Data to examine:
⟨
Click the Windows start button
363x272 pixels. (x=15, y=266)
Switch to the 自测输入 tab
⟩
⟨
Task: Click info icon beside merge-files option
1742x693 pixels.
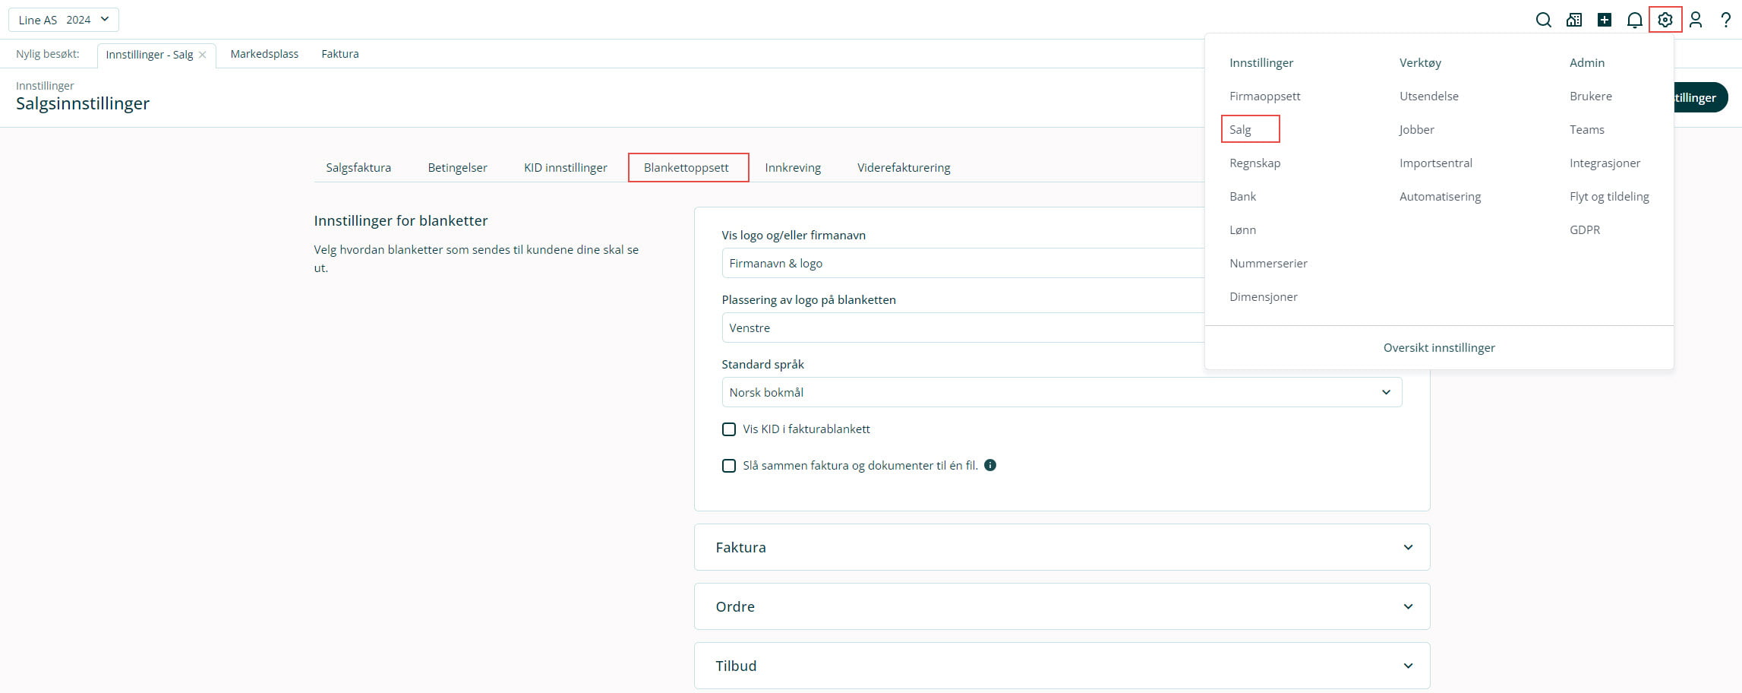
⟩
Directions for this task:
Exact duplication is required for the lines above, from the line that contains "Click the Windows start button" to the line that contains "Switch to the 自测输入 tab", inclusive; omit all others.

Response below:
Click the Windows start button
363x272 pixels. (x=15, y=266)
Switch to the 自测输入 tab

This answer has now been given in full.